Sunday, November 15, 2020

Review: The Climb

Image courtesy of Sony Pictures Classics.

For a low budget indie drama featuring two unknowns in the leads, Michael Angelo Covino's "The Climb" is a very funny, occasionally moving, well written and often visually adventurous picture. The film - which chronicles the toxic friendship between two average men over a period of years - features long-held shots and some impressive camera moves, but rather than making its visual elements the focal point, the picture is mostly driven by its performances and the dialogue between its characters.

The film opens on a continuous shot of two men - Kyle (Kyle Marvin) and Michael (Covino, who acts as director and co-writer of the movie with Marvin) - riding bikes up a mountain somewhere in France. The two men are abroad for Kyle's wedding to Ava (Judith Godreche), a French woman, and it's obvious that while Mike is an expert at cycling, Kyle is, well, not so much.

Therefore, it's not until Mike is well ahead of Kyle on the steep incline on which they're peddling that he decides to break some bad news - he has slept with Ava, not just in the past, but even recently. The men's friendship, not surprisingly, takes a dive, and it's not until some time later that they meet again due to tragic circumstances, although a funeral scene quickly devolves into something quirkier involving a fight between Michael and a gravedigger over a union-related issue and an a cappella performance by a group of men.

As time passes, Michael's life falls apart - he drinks too much, he's aimless and seemingly friendless. When he next meets up with Kyle, who is faring better, it's at Kyle's family's Christmas party, where Kyle breaks the news to his disappointed family that he plans to marry Marissa (Gayle Rankin), his girlfriend, whom no member of the family - which includes two sisters and a mother and father played by Talia Balsam and George Wendt - appears to like.

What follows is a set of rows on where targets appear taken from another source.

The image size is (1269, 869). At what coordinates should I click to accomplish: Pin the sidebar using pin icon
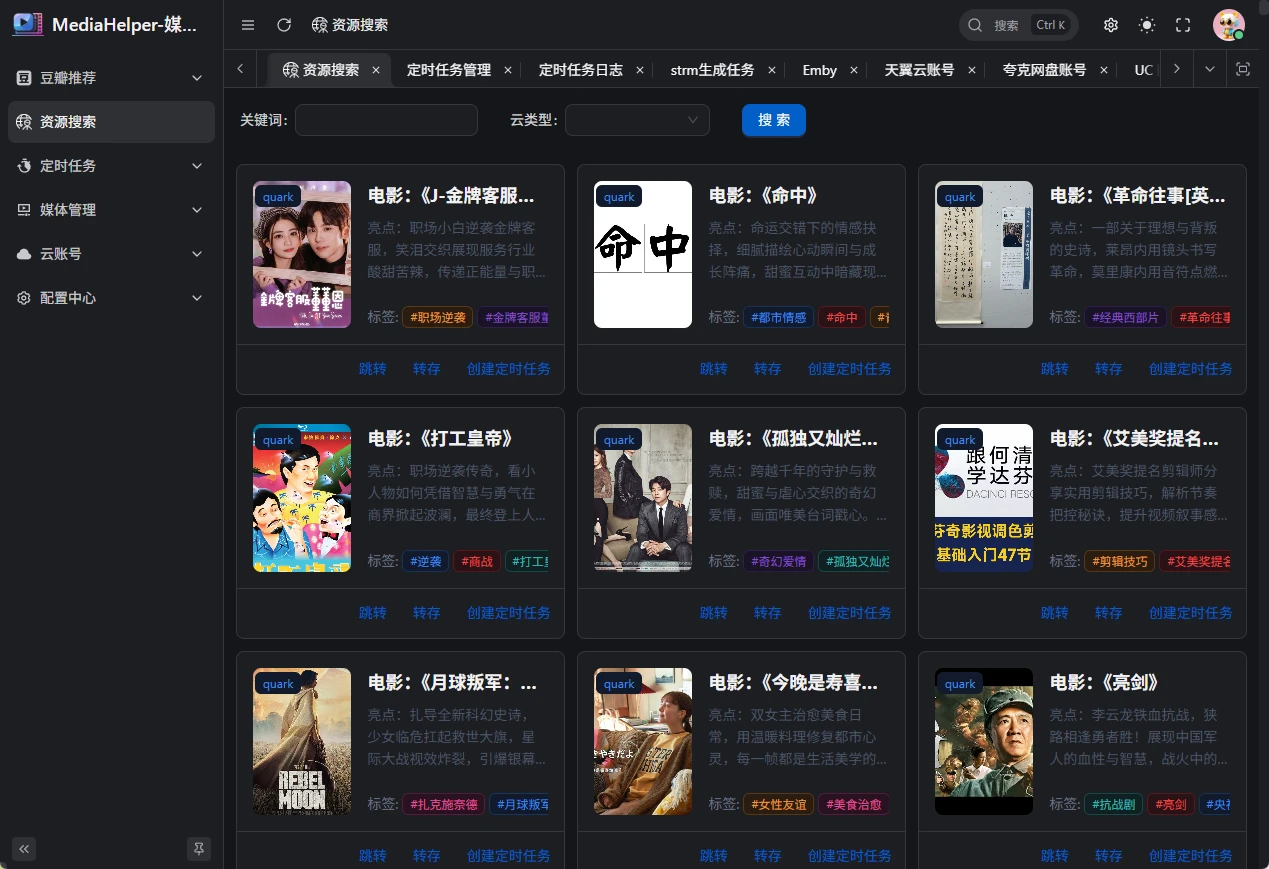coord(199,849)
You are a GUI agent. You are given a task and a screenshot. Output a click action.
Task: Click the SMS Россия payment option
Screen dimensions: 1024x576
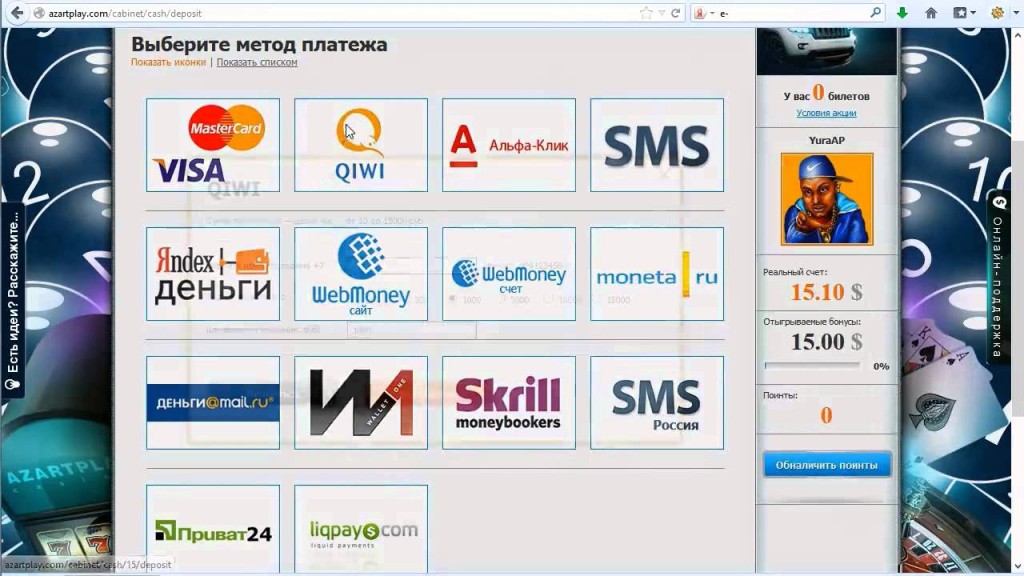(656, 402)
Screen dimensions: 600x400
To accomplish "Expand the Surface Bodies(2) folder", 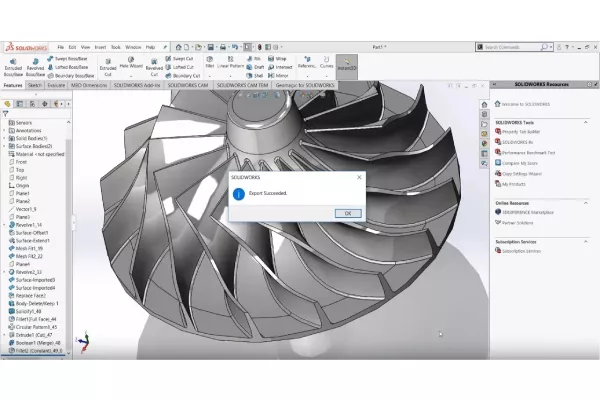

Michael shows up drunk and makes a fool of himself, but not before Kyle's mother gives him a lecture about how one can be a good friend merely by thinking of others' needs before acting selfishly in the name of one's own desires. Several other meet-ups occur between the two men - an ice fishing bachelor party for Kyle that nearly turns tragic, a wedding interruption obviously inspired by "The Graduate," a drunken New Year's Eve celebration in which Michael nearly screws up the friendship again (although he appears to be doing it for reasons he considers more munificent) and several others.

Michael's character can be obnoxious - he's the screwup friend who everyone wants to do better, but rarely does. Kyle, on the other hand, has his own share of flaws - he's easily led, whether it's by Michael or Marissa (who wants Kyle to disassociate himself from his family because they don't like her) - and Kyle even admits, when pressed by Marissa as to why he loves her, that he's in need of someone to give him direction.

"The Climb" is a very well made, often quite funny and even somewhat moving film about two flawed people who see each other very clearly - warts and all - and decide to stick together over a period of years, on the one hand, out of a sense of loyalty, but also because they know each other in a way that others don't know them. 

It features a number of intense moments - but not in the typical way you might expect. The film's multiple heart-to-heart sequences and numerous moments in which we see characters acting in ways that aren't good for themselves or others ring true in an often hilarious, real world manner.

"The Climb" isn't just very good due to its impressive visual style, strong performances, writing or humorous set pieces, but also because we can recognize someone we've likely once known in its lead characters in a way that feels authentic. The two frenemies at its heart are, arguably, bad for each other, but rely and depend on each other in a way that makes "The Climb" engrossing. The film was a hit at the Sundance Film Festival - and it's easy to see why.